And if you can adequately frame radical Christian ethics this way, doesn't it
suggest that the ethics themselves are not Christian but human, and aside from
the particular cultural and mythopoeic trappings of radical christianity, not
even really fundamentally different? If so, different from what, and to what
value?

Let me use as an example the dilemma stated in the article, and the conclusion
reached using the "radical Christian" metric:

 _This leads us to our second option: redefining which spectrum of vices and
virtues we use. Let’s imagine the classic thought experiment against pacifism:
Someone is attacking your grandmother; do you fight the attacker or do
nothing? By the standard metric above, only a coward would not fight. The
courageous man—the virtuous and ethical man—would clearly fight.
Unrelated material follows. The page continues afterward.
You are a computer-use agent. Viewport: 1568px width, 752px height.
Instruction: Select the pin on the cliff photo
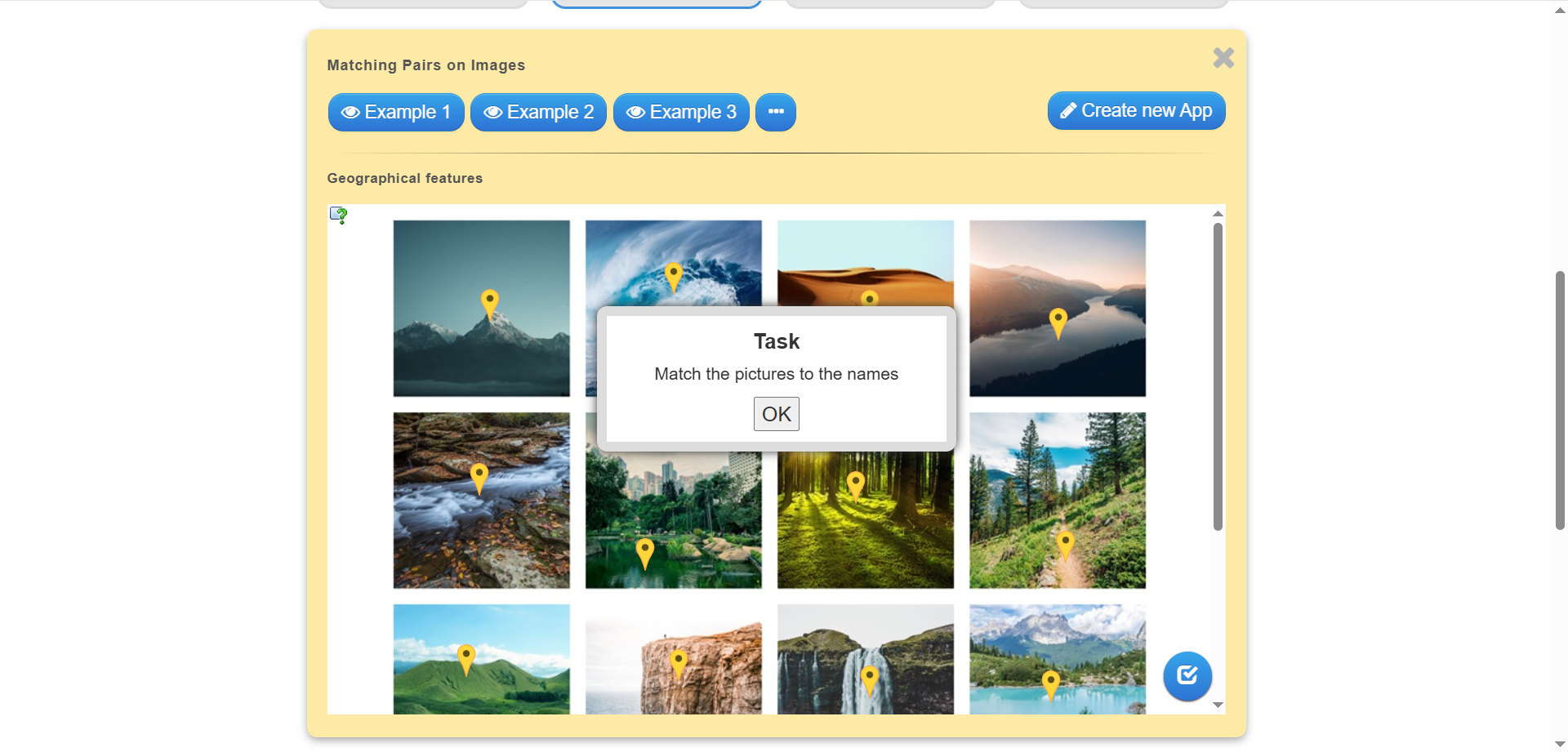click(678, 662)
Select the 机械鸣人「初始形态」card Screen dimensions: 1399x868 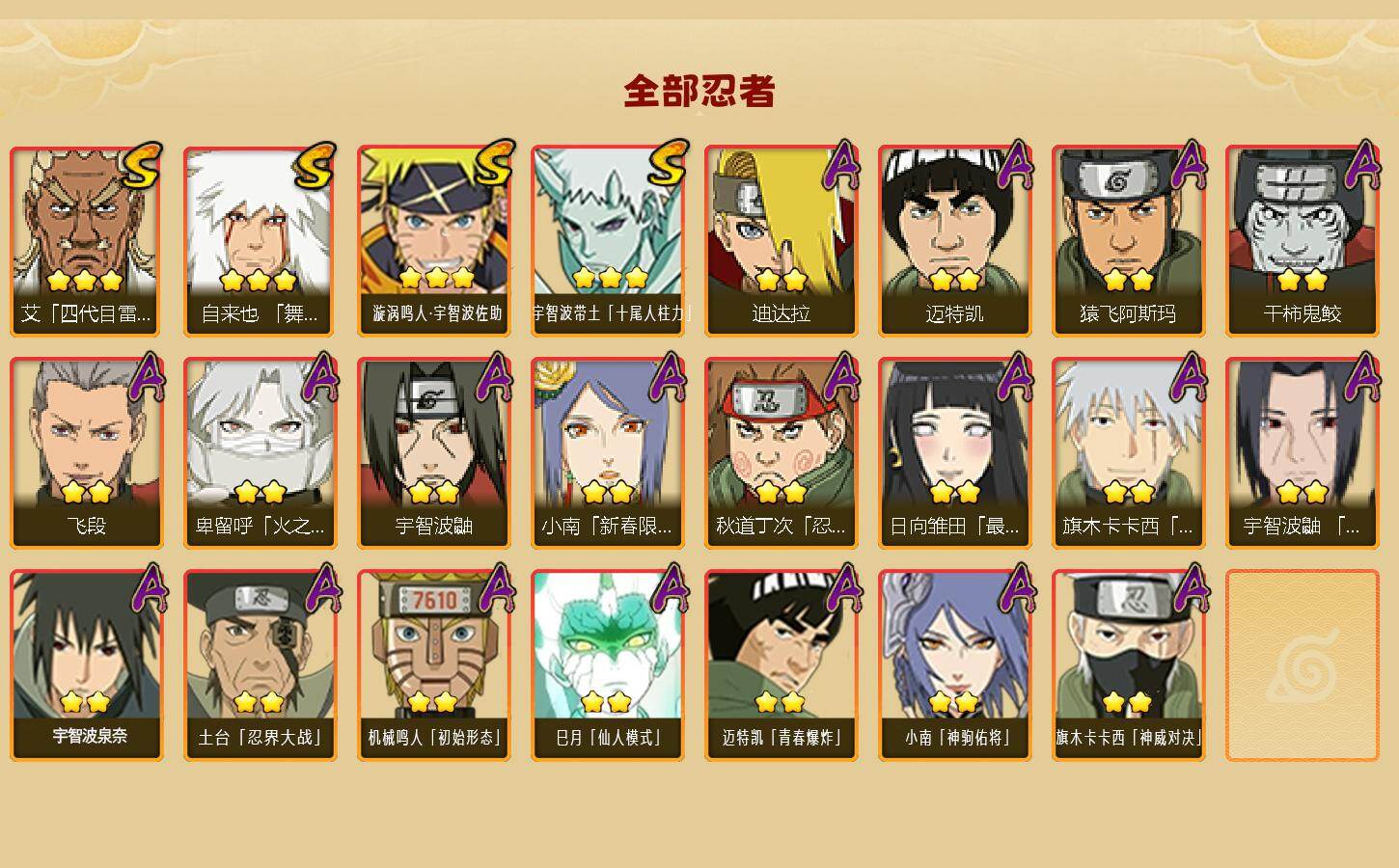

But I make decisions based on a different metric. On the one hand, I weigh my
responsibility to the victim, and on the other hand I weigh my responsibility
to the perpetrator. The virtuous person under this schema is the one who is
able to treat both of them with perfect love; the vices are excessively
favoring one side at the expense of the other. That is, the virtuous man
intervenes but in a nonviolent way to stop the attack._

Surely the thesis can't be that only a 'radical Christian' would be able to
adopt this point of view? The final paragraph says "radical Christians tend to
adopt this perspective" but where is the evidence that non-radical Christians
of a pacifist nature tend not to? The provided charts don't really cut it.